On the Ice-Wine Problem: Recovering Linear Combination of Codewords over the Gaussian Multiple Access Channel

TL;DR

This paper introduces a novel lattice coding scheme for the Ice-Wine problem over Gaussian MAC, enabling recovery of non-integer linear combinations of codewords and improving achievable rate regions.

Contribution

The paper proposes a new lattice coding scheme that recovers non-integer linear combinations of codewords, enhancing the rate region over previous methods.

Findings

Achievable rate region is improved compared to prior schemes.

The scheme partially approaches the outer bound for user rates.
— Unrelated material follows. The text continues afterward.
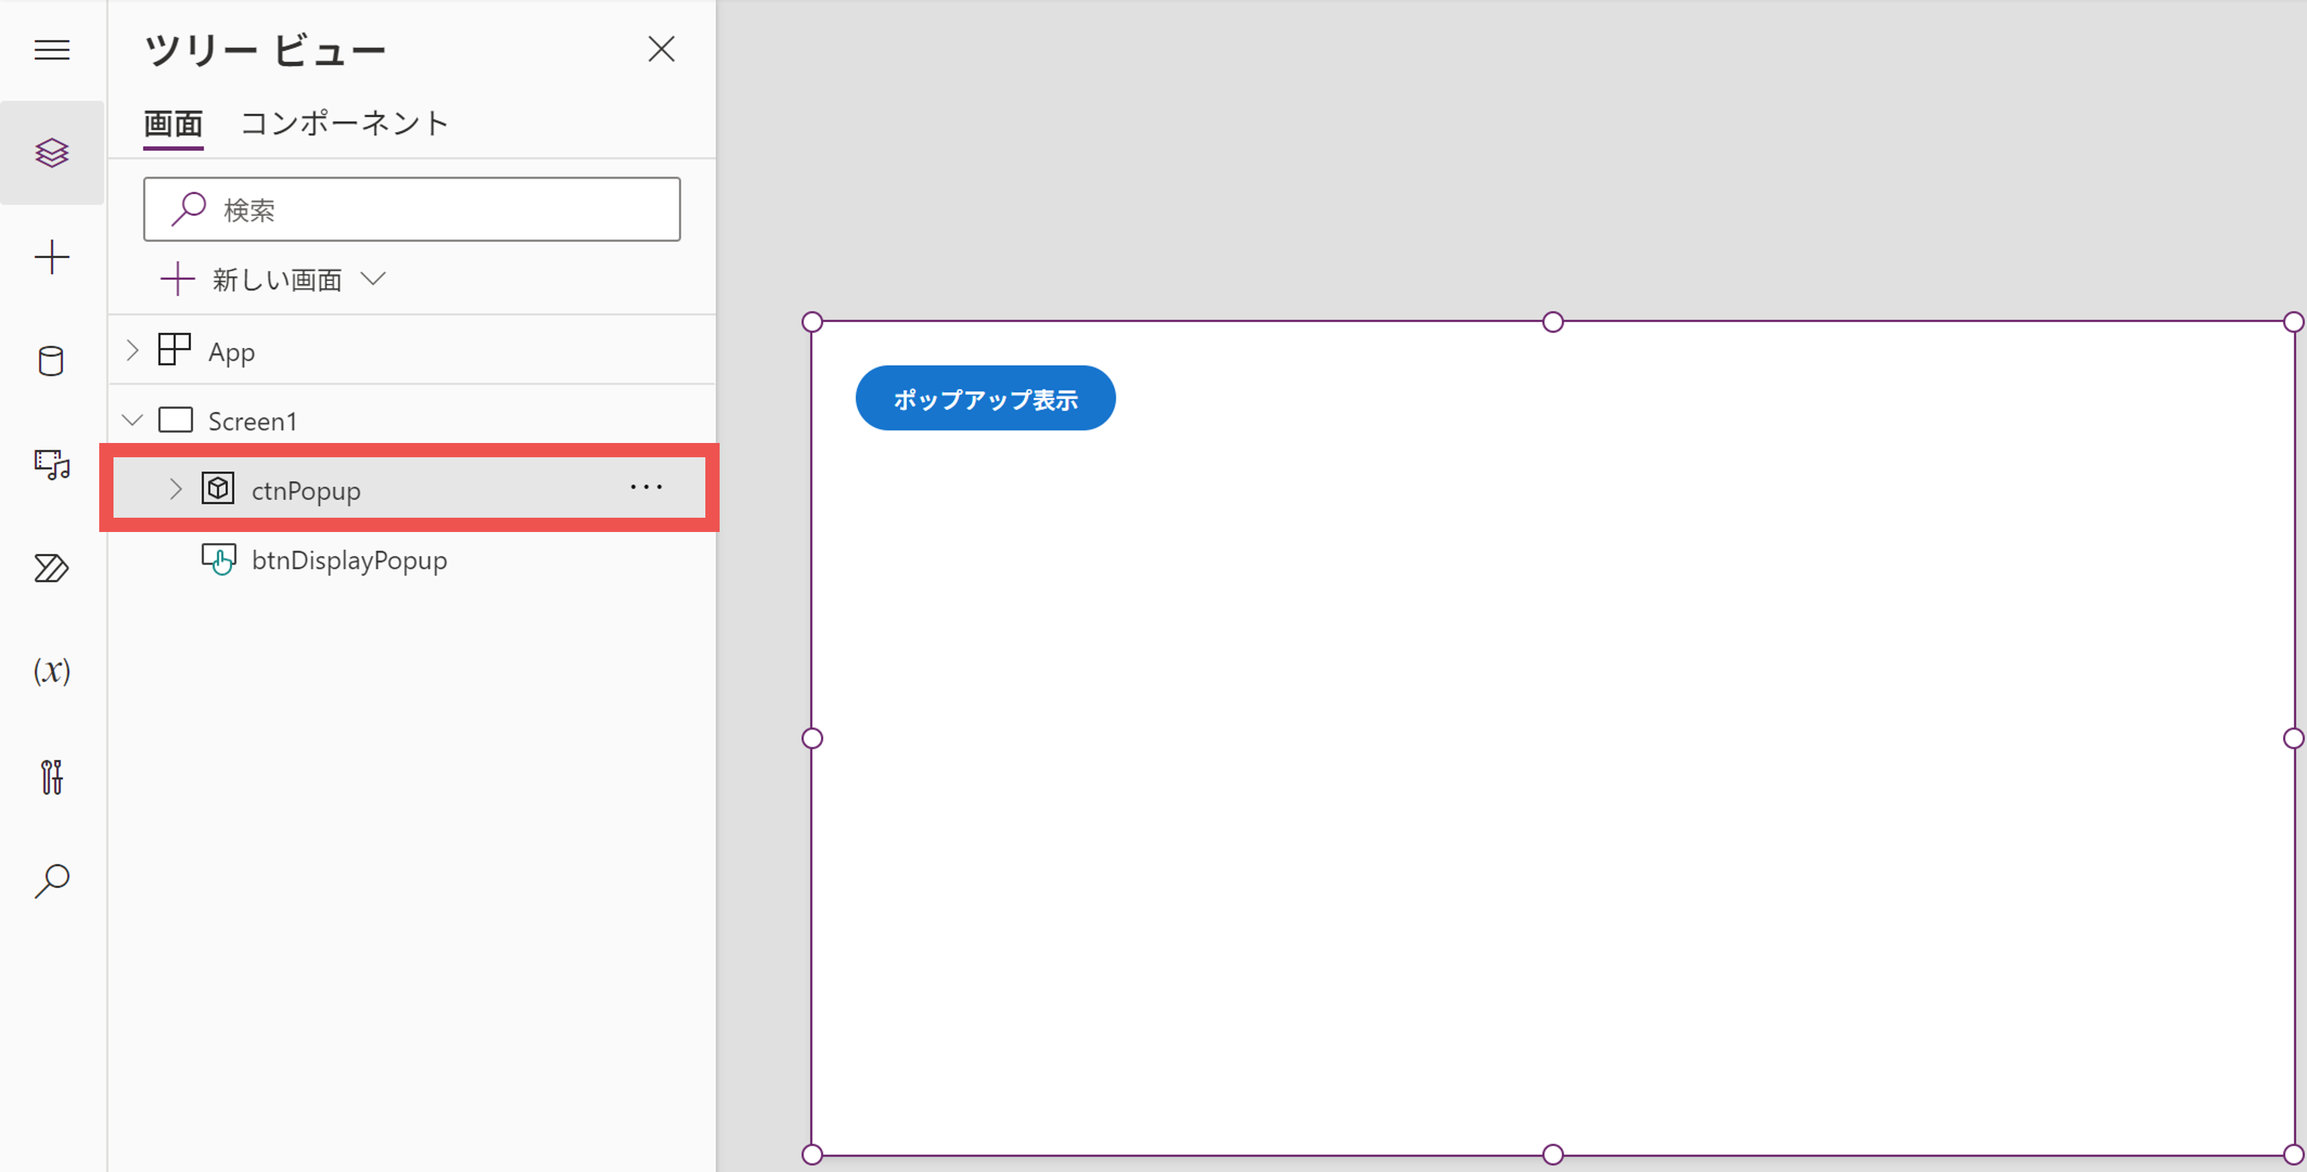The height and width of the screenshot is (1172, 2307).
Task: Open the Data cylinder icon
Action: tap(52, 361)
Application to Gaussian Two Way Relay Channel yields better rate regions.

Abstract

In this paper, we consider the Ice-Wine problem: Two transmitters send their messages over the Gaussian Multiple-Access Channel (MAC) and a receiver aims to recover a linear combination of codewords. The best known achievable rate-region for this problem is due to [1],[2] as $R_{i}\leq\frac{1}{2}\log\left(\frac{1}{2}+{\rm SNR}\right)$ $(i=1,2)$. In this paper, we design a novel scheme using lattice codes and show that the rate region of this problem can be improved. The main difference between our proposed scheme with known schemes in [1],[2] is that instead of recovering the sum of codewords at the decoder, a non-integer linear combination of codewords is recovered. Comparing the achievable rate-region with the outer bound, $R_{i}\leq\frac{1}{2}\log\left(1+{\rm SNR}\right)\,\,(i=1,2)$, we observe that the achievable rate for each user is partially tight. Finally, by applying our proposed scheme to the Gaussian Two Way Relay Channel (GTWRC), we show that the best rate region for this problem can be improved.